Sereact additionally famous that compute planning may be tuned to the duty. The know-how can present extra foresight when failure is pricey, akin to in parcel packing, kitting, or putting fragile objects. It might plan much less when restoration is reasonable, like for a regrasp on a missed decide. “Cortex 2.0 spends planning budget where it pays back,” it mentioned.
Cortex is designed to be taught from knowledge from real-world experiences. Supply: Sereact
Corporations spend money on the info flywheel
Headline led Sereact’s newest funding, which included participation from Bullhound Capital, Daphni, and Felix Capital. Present buyers Air Avenue Capital, Creandum (lead of Sereact’s 2025 Sequence A), and Level 9 all returned for the Sequence B spherical. The corporate has raised over $140 million to this point.
“The physical AI opportunity is one of the largest we’ve seen in a generation, and we believe it will rewire global supply chains and manufacturing,” mentioned Trevor Neff, development associate at Headline.
“Behind great opportunities and great companies are great founders, and Ralf and Marc are building into that opportunity the right way: real deployments, real data, and a model that compounds and gets better with every single pick,” he added. “Customers love the product, which leads to continued expansion, only accelerating the data flywheel — this is why we are so excited to back Sereact.”
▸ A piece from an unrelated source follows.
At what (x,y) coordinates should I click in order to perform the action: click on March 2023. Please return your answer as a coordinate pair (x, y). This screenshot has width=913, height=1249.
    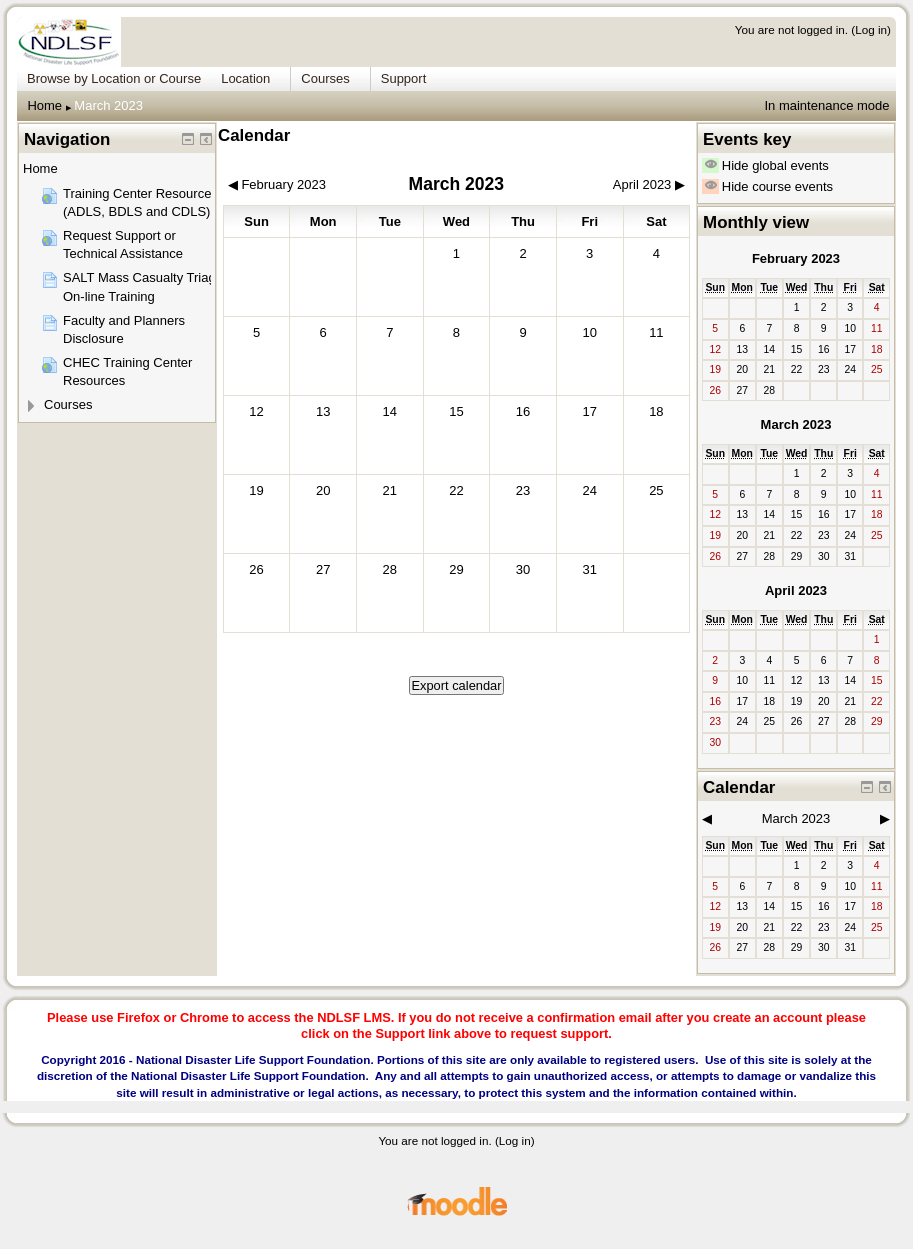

“After looking at a deluge of humanoid robotics companies, my fellow Partner Alon Kuperman and I were delighted to meet Ralf and Marc, the co-founders of Sereact, who have built an AI operating system that seamlessly retrofits into the world’s vast fleet of industrial robots already in action,” mentioned Per Roman, founding associate at Bullhound Capital.
Antoine Nussenbaum, co-founder and investor at Felix Capital mentioned: “We see Sereact as a new generation European champion, combining deep industrial know-how with world-class AI and robotics talent to tackle one of the hardest challenges in global supply chains. At its core is a powerful, compounding data moat, where every warehouse interaction makes the system smarter and harder to replicate.”